Shin Beom-cheol, former policy planning officer of the South Korean Ministry of Foreign Affairs, told Voice of America, “The South Korean government’s position is that it only discussed how to provide energy according to North Korea’s denuclearization stage, and therefore does not violate UN sanctions. The truth is actually still unclear and awaits investigation by the prosecution.” Olli Heinonen, former deputy director general of the International Atomic Energy Agency, said in an interview with Voice of America on 2 February that nuclear power plants are not facilities that can be built by North and South Korea alone. He also said that if North Korea does not rejoin the Treaty on the Prohibition of Nuclear Weapons, it will be impossible to build a nuclear reactor in its territory. When South Korean Prime Minister Chung Sye-kyun was questioned by the National Assembly on 4 February, he also said that the conditions for building a nuclear power plant in North Korea were North Korea’s return to the Treaty on the Prohibition of Nuclear Weapons, acceptance of inspection by the International Atomic Energy Agency, and negotiation with the US government.

== Aftermath ==

=== Questions about South Korea's nuclear phase-out policy ===
On 19 June 2017, South Korean President Moon Jae-in visited the Kori Nuclear Power Plant and vowed to abolish all plans for new nuclear power plants in South Korea. As for nuclear power units awaiting decommissioning, their service life would not be extended. The report disclosed in this incident showed that the South Korean government discussed building nuclear power plants for North Korea based on providing electricity assistance to North Korea. However, South Korea stated at the time that there would be no new nuclear power plants built in the country. Regarding this incident, former National Assembly member Na Kyung-won of the PPP raised questions, saying, "Is South Korea going to eliminate nuclear power plants? Is it going to 'pay tribute' to North Korea with nuclear power plants?" Ahn Cheol-soo, the leader of the People's Party, said on Facebook, "If it is true that we interrupted nuclear power plants but built nuclear power plants in North Korea, anyone who sees this will feel speechless and contradictory." He called on the government to find out the truth in front of the people.
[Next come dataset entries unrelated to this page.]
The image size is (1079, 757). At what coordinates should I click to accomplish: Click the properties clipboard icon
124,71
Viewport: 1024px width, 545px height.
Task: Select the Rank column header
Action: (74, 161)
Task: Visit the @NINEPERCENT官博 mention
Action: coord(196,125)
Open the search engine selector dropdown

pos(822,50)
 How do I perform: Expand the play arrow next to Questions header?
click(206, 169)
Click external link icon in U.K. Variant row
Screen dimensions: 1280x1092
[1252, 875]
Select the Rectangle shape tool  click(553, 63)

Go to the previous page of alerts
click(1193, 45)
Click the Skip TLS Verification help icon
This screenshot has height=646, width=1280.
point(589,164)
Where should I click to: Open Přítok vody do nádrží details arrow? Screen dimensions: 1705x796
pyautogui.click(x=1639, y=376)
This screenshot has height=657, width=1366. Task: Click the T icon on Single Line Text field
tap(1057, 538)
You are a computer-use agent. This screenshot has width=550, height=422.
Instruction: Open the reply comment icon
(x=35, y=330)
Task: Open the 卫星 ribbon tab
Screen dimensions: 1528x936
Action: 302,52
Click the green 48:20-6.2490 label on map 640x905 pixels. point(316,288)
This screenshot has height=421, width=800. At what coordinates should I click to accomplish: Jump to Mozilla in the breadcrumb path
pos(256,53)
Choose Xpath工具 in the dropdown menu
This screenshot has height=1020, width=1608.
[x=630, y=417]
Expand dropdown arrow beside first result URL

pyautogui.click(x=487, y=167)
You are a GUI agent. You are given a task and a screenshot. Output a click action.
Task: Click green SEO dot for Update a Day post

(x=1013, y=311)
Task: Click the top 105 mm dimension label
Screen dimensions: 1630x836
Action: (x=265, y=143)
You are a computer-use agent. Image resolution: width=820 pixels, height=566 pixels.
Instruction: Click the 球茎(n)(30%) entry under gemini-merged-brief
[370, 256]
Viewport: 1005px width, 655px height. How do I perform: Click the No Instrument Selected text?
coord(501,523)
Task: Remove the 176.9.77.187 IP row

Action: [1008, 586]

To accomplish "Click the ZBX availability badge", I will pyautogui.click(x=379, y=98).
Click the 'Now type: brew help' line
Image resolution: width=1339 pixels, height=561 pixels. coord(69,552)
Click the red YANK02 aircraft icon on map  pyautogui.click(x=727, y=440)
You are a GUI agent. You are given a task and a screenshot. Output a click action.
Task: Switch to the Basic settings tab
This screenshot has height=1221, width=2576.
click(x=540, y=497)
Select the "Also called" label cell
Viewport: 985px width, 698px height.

=== Driving the mystery of natural gas power plants ===
Lee Cheol-kyu, a member of the National Assembly from the PPP, released a document completed in 2019, which indicated that a senior executive of the Korea Gas Corporation met with Lee Ho-nam, an advisor to the Korean National Economic Cooperation Association, and proposed to assist North Korea in building a natural gas power plant. In response, the Ministry of Unification stated that the meeting was in accordance with the procedures of the Inter-Korean Exchange and Cooperation Act and that a relevant report had been completed. It also pointed out that the meeting was to explore the possibility of restarting inter-Korean economic cooperation and denied the claim that North Korea was assisting in building a natural gas power plant.

=== Korea Oil Corporation has also explored related initiatives to promote construction. ===
Yoon Young-seok, a member of the National Assembly from the PPP, released a research report on the current state of North Korea's energy and cooperation plans for the natural gas industry, commissioned by the Korea Petroleum Corporation in July 2018 and produced by the Kookmin University Industry-Academy Cooperation Group. The research funding was 51 million won, and the report also discussed the possibility of assisting North Korea in building a nuclear power plant. The Korea Gas Corporation stated that the report was based on the 2018 discussions on economic cooperation between South and North Korea and explored energy issues including railways, and that it was not just about building a nuclear power plant in North Korea, but rather an academic study based on the entire energy sector that had no political intentions whatsoever.